Bloodrage GTI stuck on code AE

generalv

n00b
Joined
May 19, 2008
Messages
37
Been running this board for over a year now, until today I thought it was awesome.

I may have accidently bumped the CMOS Reset button on the back when I was plugging in a USB device. I'm not sure because it was still running fine until I rebooted.

Now the board hangs on boot and I cant get into the BIOS. It will actually give a POST beep and then start though the cycle, then just hangs. I've tried removing the CMOS battery, setting the jumper to force it to BIOS2, reseating the RAM and switching the slots, reseating the CPU and it continues to do the exact same thing.

CPU is i7-960 and RAM is G.SKILL Ripjaws Series 12GB (3 x 4GB) PC3 10666 Model F3-10666CL9T-12GBR.

Anyone have any experience with this board or know exactly what that code is doing? When I first built it I remember it being fussy about the BIOS settings, but a force reset always got you back into the BIOS to reconfigure.

Its almost impossible to fine another one of these boards. So if I can't get it to boot back up, it will likely mean all new build, weeks worth of work reconfiguring, and lots of $'s for new game licenses.
 
Had a similar issue with mine when I had it.
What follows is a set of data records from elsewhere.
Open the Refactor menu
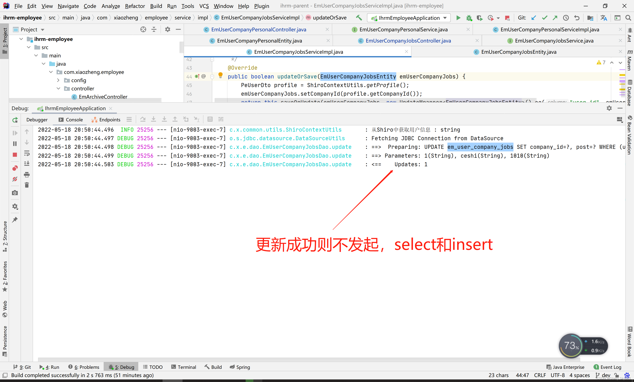 point(135,6)
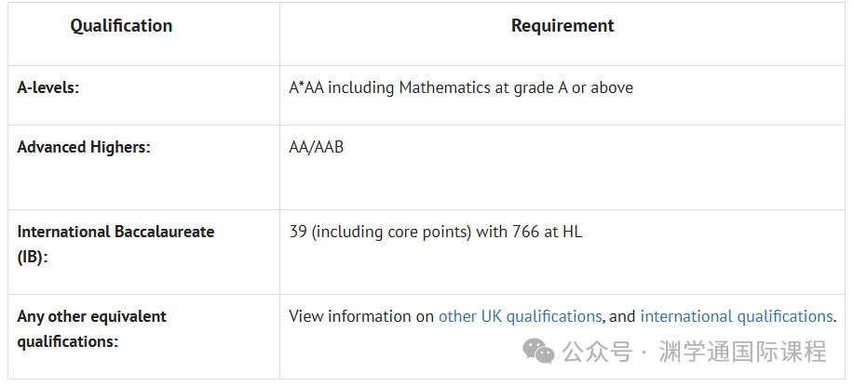
Task: Click the (IB): text in the qualification column
Action: [x=33, y=257]
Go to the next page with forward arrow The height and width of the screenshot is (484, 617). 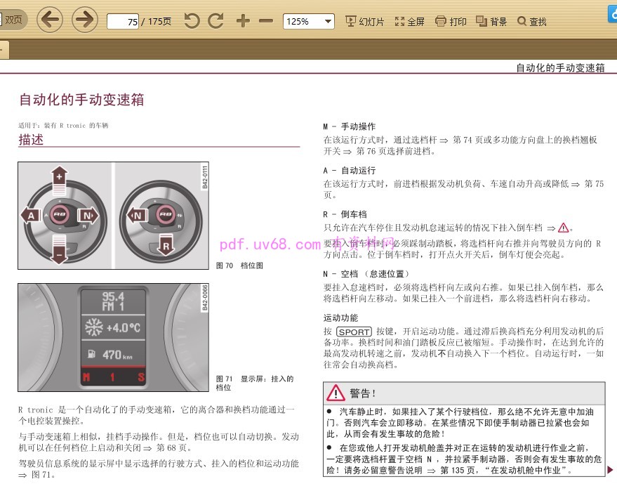coord(85,20)
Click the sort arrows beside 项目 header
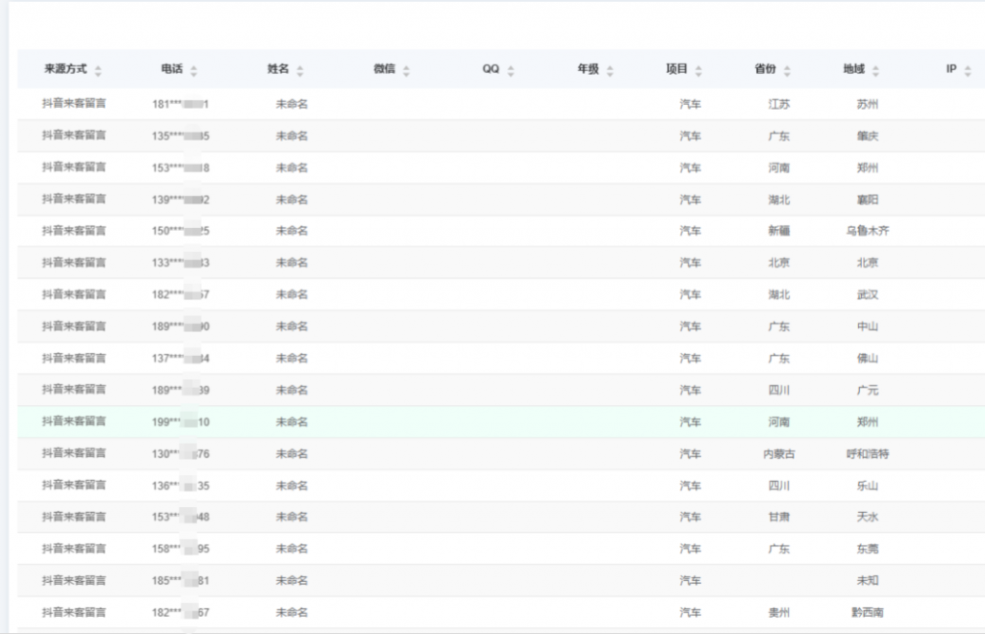 pos(698,70)
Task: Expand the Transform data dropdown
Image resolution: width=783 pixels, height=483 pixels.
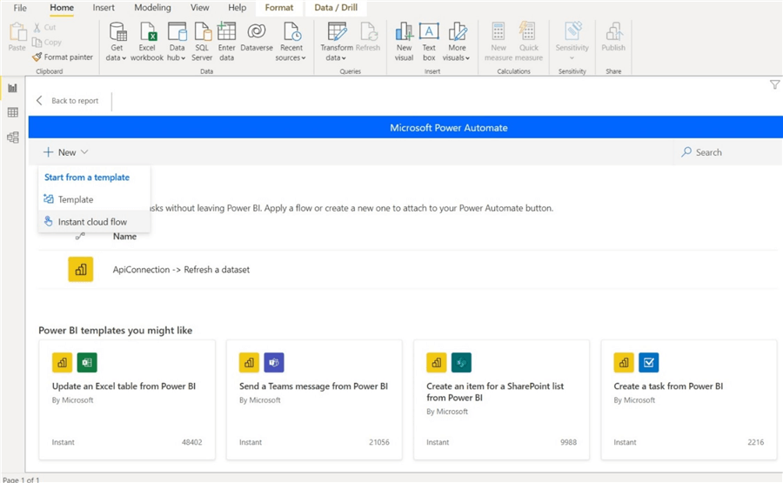Action: pos(336,57)
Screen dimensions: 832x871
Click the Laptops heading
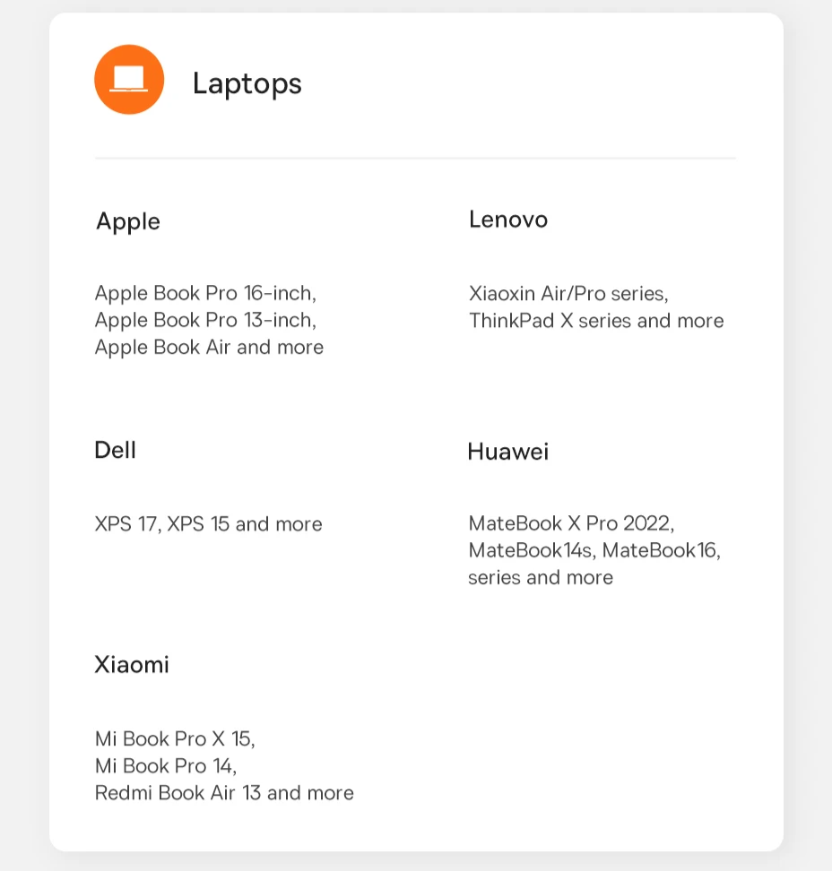click(247, 84)
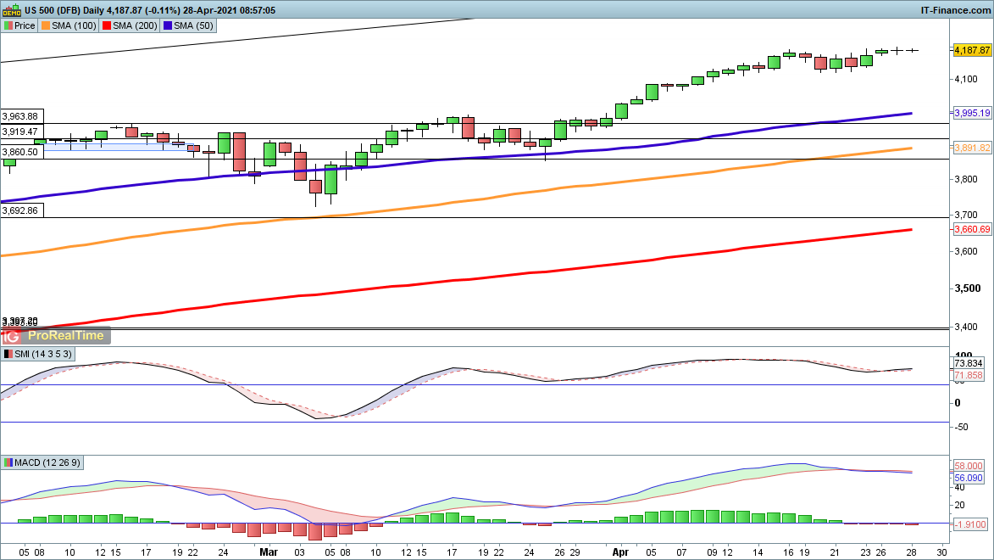
Task: Select the 3,963.88 horizontal level label
Action: pos(20,116)
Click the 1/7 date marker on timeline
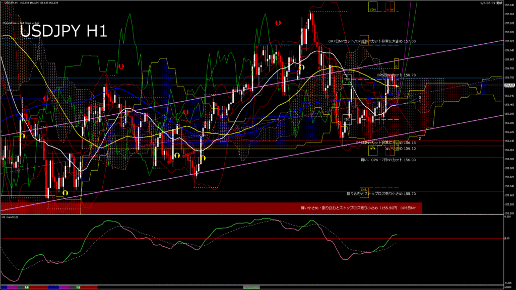The width and height of the screenshot is (516, 290). pyautogui.click(x=78, y=287)
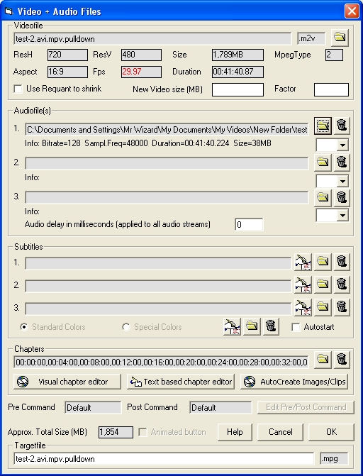Clear chapters with the trash icon

342,360
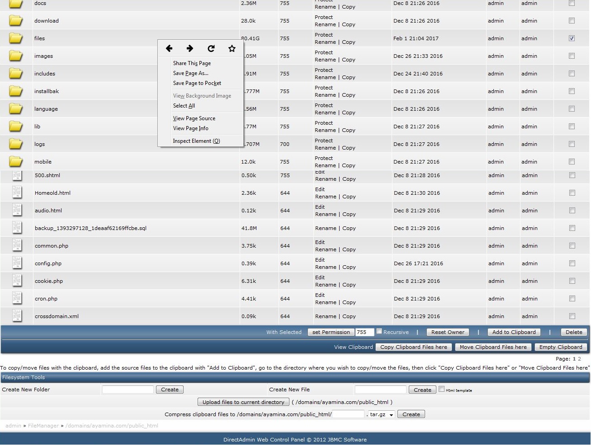
Task: Enable the Recursive permission checkbox
Action: pos(379,331)
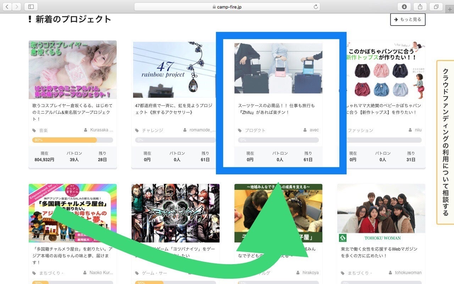454x284 pixels.
Task: Show all tabs overview icon
Action: click(x=436, y=7)
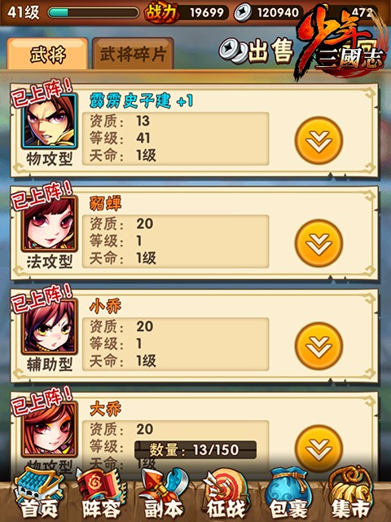Click the 出售 sell button
Image resolution: width=391 pixels, height=522 pixels.
coord(257,52)
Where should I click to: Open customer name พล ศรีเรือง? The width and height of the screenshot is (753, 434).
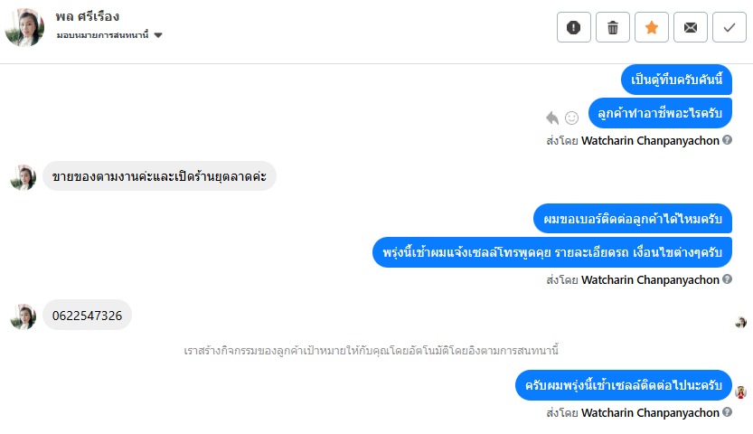[x=87, y=16]

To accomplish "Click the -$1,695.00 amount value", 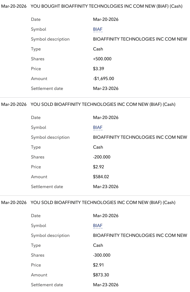I will pyautogui.click(x=103, y=79).
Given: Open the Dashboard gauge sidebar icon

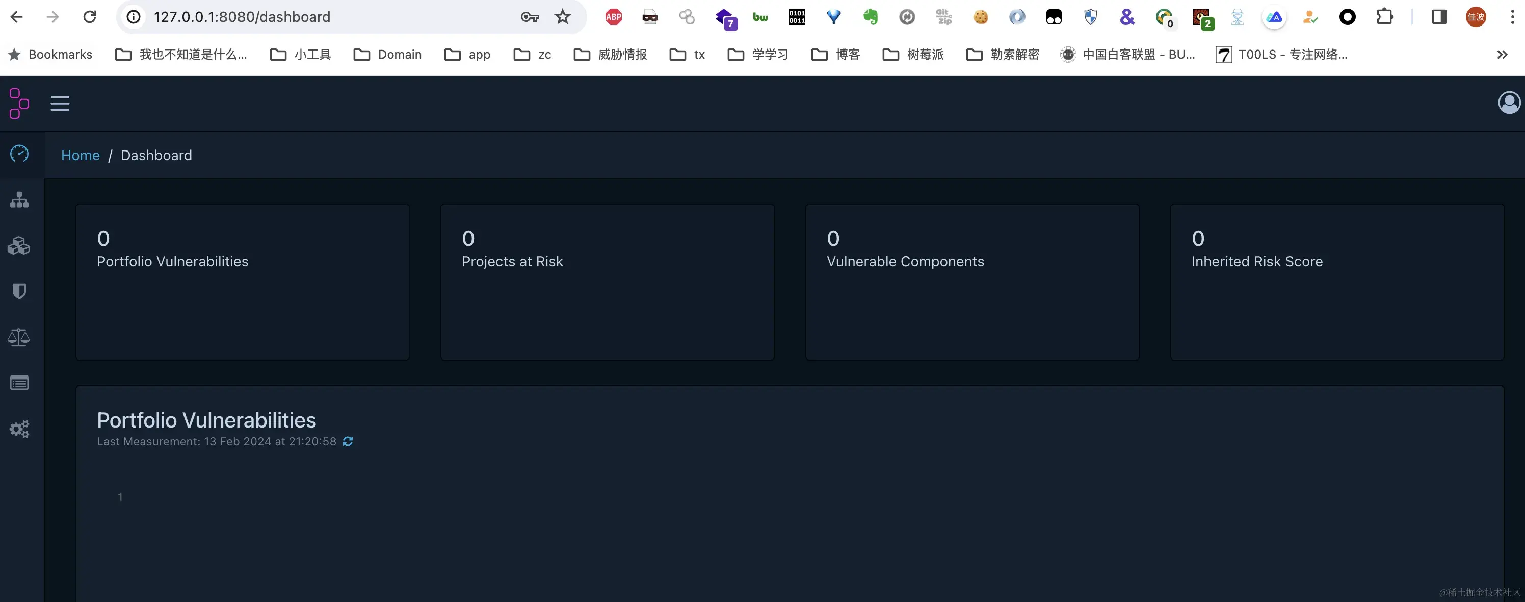Looking at the screenshot, I should (20, 153).
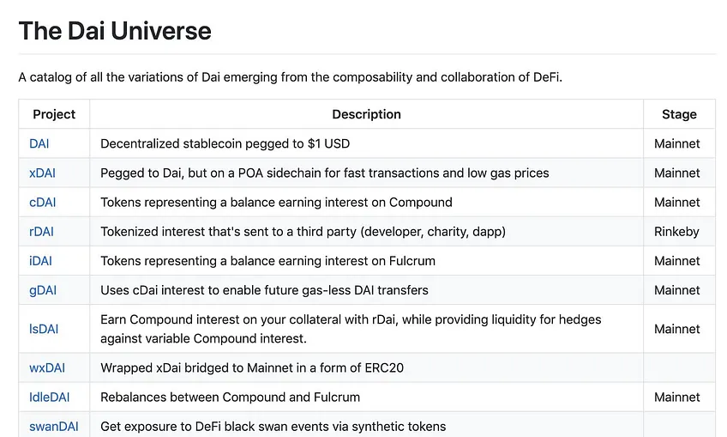
Task: Click the catalog intro paragraph text
Action: coord(291,76)

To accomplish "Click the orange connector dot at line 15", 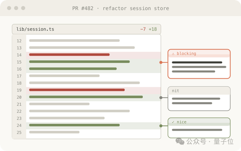I will pyautogui.click(x=161, y=62).

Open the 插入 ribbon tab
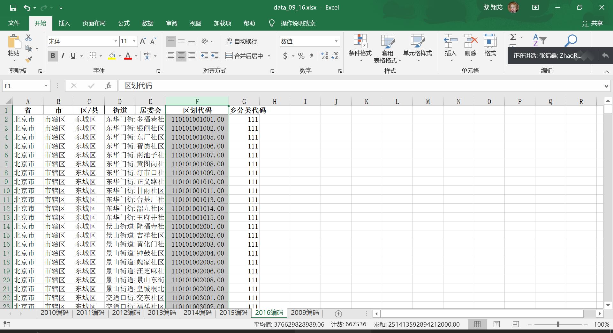coord(64,23)
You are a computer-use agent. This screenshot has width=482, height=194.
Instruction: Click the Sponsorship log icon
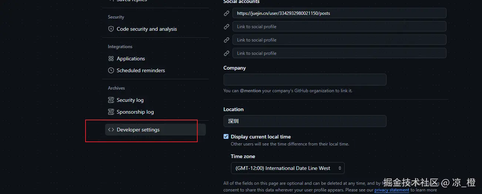[111, 112]
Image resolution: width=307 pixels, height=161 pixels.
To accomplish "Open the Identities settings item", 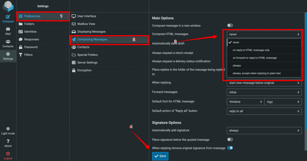I will click(30, 32).
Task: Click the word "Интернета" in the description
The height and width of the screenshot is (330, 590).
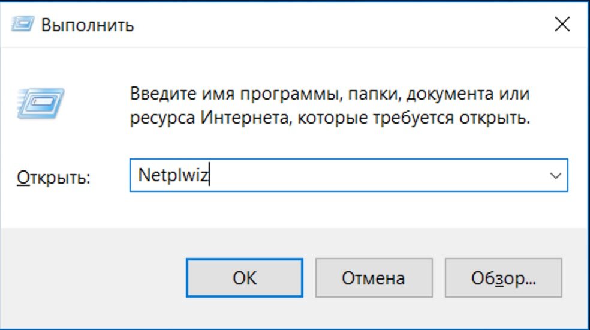Action: [x=246, y=118]
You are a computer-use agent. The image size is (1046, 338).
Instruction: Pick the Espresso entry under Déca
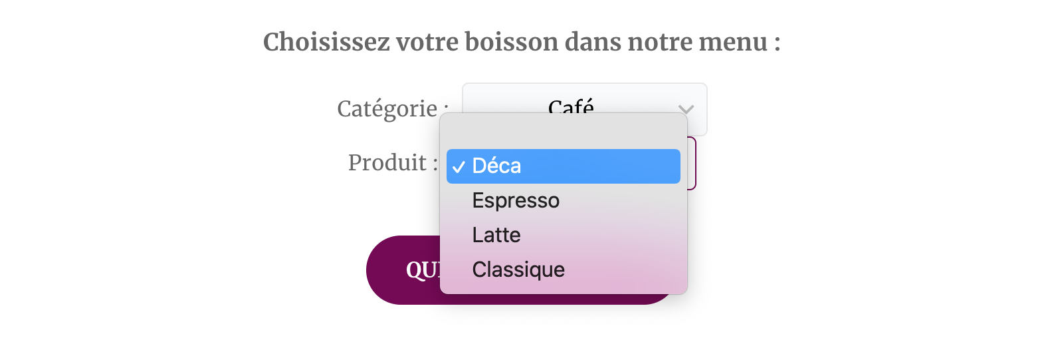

What I did to resolve it was while the computer was off, I would hold the reset CMOS button on the back of the mobo (io panel) and press the power button at the same time. The computer should not turn on at this time. Then release the CMOS button and press the power button, system should boot. Hop back into the BIOS and load defaults, save, exit.
 
I finally figured it out. Resetting it put the defaults back to the bus speed the same as the CPU. The memory I was using would not OC that high, at least at stock voltages. I had manually set all that with the previous CPU and RAM, then when I upgraded them I never noticed that they would never run together at BIOS defaults. I probably should have set the secondary BIOS to some very safe settings, but I never did and they had settings that wouldn't run with that RAM either. I figured it out when I borrowed some faster RAM to test and verify the BIOS wasn't fried. It booted right up and I saw the settings. I set those again and put my RAM back in and I'm back in business. I think I'm going to buy some faster RAM. When I upgraded previously, I skimped a little on the speed and it's notable. The prices are pretty low now, so I'm going to get the larger capacity RAM with a much higher speed and be done with it for a while.